An Attachment Perspective on Trauma, Loss, and Resilience

The NYU Silver School of Social Work's Division of Lifelong Learning hosted the second annual attachment theory conference on March 7 with Drs. Miriam and Howard Steele, associate professors at the New School for Social Research. The Steeles demonstrated how attachment theory enriches theoretical conceptualizations of social work, enhances clinical practice, and assists in making both clinical and policy decisions. They also elucidated how the tenor of one's earliest attachments to caregivers may provide a template for the quality of ensuing development, relationships, and even productivity across the lifespan.
The day began with introductions from Dean Lynn Videka and Professor Jeane Anastas, who discussed the Steeles' 20-year history with the London Parent-Child Project, where they have established the strong connection between psychoanalytic, object relations, and attachment theory. Anastas also briefly addressed the Steeles' endorsement of a modern, multidisciplinary conception of and approach to the original precepts of attachment theory, which positions secure attachment to caregivers as the scaffolding for affect regulation across the lifespan. The day's three presentations -- all of which involved attendees in Q&A sessions -- included powerful case and video presentations to illustrate clinical applications of conceptual points.
In the day's first presentation, entitled "Attachment Representation and Emotion Regulation-A Twenty-Year Longitudinal Study," Howard Steele spoke about the striking concordance between parents' representations of their own attachment history and their infant's attachment status, using two seminal instruments respectively: the Adult Attachment Interview (AAI) and the "Strange Situation Procedure" (SSP). He discussed various clinical uses of the AAI, the importance of fathers' contributions to attachment, how parents help young children recognize and regulate their emotions, and how secure and insecure attachment may contribute to different mental health outcomes.
In the second presentation, "Changing Attachment Representations in Traumatized Children," Miriam Steele focused on the salience of attachment theory for foster care. Attachment-based assessments can serve as a "window into the internal world" of both foster children and prospective foster parents and can identify experiences of separation, loss, and trauma. She reviewed a powerful study using the AAI, which illustrated the negative influence of foster mothers' unresolved loss and trauma on their experiences of parenting as well as on children's attachment style and eventual use of avoidant defensive strategies. Finally, Miriam Steele pointed out the astuteness of social workers making placement recommendations. Skilled social workers were able to determine which prospective foster parents may be inappropriate to care for the most traumatized children, thereby supporting the use of attachment-informed assessment to assist with foster care decisions.

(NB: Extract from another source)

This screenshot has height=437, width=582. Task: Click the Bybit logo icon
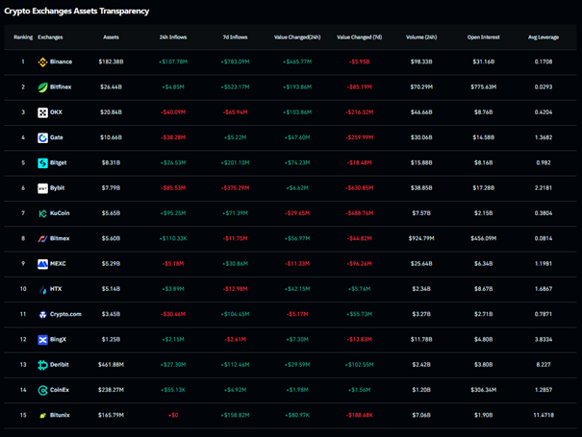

In the third presentation, "Defining Therapeutic Action: Attachment-Based Intervention with High Risk Families" the Steeles discussed an attachment-based intervention designed for high-risk, multi-problem families. The Center for Babies and Toddlers at the Children's Evaluation and Rehabilitation Center (CERC) at Albert Einstein College of Medicine assists very high-risk parents who have experienced extensive interpersonal trauma, the corollaries of substance abuse, and both community and domestic violence. In the CERC, attachment status, mental health, and nervous system activation of mothers and infants are determined prior to interventions, reflecting a multidisciplinary approach increasingly utilized in attachment work. Cost-effective groups provide these often-isolated mothers with emotional support and corroboration of their experiences. Mother-infant individual psychotherapy is conducted through assessment of videotaped interactions, a cutting-edge approach to fostering rapid change in parent's behavior in the highest risk dyads.
Throughout their presentations on attachment theory, the Steeles also addressed one of today's greatest challenges -- how to start leveling the playing field for the most compromised parents and children by recognizing the influence of both trauma and resilience in their earliest relationships.